----- GIVEN DATA

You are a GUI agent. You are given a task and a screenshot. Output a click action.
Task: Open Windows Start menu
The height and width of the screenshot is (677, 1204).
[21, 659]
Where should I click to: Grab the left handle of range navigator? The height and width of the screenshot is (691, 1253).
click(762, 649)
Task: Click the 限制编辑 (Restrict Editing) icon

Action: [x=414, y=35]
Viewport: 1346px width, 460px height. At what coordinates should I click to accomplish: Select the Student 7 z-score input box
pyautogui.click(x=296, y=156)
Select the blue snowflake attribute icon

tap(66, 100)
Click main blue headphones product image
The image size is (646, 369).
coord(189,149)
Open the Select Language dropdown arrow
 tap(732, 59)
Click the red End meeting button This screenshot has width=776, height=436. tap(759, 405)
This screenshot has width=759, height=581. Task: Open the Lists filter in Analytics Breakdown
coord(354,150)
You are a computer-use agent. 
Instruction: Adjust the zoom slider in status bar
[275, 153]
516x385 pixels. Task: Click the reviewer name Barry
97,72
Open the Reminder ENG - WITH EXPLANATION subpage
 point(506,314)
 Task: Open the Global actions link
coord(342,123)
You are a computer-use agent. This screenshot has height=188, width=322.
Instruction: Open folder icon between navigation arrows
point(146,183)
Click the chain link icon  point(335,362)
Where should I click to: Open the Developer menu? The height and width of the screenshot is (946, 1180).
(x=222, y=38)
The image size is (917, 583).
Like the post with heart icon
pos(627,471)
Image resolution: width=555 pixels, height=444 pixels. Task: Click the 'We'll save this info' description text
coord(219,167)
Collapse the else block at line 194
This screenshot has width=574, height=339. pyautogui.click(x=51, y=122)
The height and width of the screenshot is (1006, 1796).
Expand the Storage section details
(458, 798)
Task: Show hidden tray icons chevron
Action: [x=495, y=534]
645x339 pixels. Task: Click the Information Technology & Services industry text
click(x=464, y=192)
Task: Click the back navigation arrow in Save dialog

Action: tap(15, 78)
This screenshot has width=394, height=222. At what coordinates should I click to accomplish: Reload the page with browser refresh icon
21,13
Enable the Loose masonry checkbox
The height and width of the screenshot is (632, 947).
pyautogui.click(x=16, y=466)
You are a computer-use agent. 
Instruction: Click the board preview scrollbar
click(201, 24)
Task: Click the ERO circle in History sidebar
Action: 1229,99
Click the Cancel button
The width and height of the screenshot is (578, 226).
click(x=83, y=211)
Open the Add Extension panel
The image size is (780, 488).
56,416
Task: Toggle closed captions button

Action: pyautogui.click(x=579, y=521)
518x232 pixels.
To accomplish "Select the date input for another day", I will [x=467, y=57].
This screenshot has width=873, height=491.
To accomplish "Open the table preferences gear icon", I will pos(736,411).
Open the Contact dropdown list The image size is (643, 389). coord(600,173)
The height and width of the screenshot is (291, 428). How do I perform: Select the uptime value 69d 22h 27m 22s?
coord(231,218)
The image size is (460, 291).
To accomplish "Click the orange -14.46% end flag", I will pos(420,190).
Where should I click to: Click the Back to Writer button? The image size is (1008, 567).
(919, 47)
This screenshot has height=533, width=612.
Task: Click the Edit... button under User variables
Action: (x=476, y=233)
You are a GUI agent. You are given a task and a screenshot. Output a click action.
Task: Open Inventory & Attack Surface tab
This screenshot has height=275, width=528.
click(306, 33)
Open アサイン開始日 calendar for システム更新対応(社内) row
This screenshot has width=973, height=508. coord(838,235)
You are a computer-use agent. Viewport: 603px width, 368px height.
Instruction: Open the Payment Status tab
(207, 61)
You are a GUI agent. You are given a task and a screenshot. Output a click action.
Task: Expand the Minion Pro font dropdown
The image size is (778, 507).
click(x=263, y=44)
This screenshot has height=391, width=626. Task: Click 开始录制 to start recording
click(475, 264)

----------

→ WORK TO COMPLETE
Collect each line of the records in which the word "link" appears.

→ TASK OUTPUT
 Task: Open the Global actions link
Click the chain link icon  point(335,362)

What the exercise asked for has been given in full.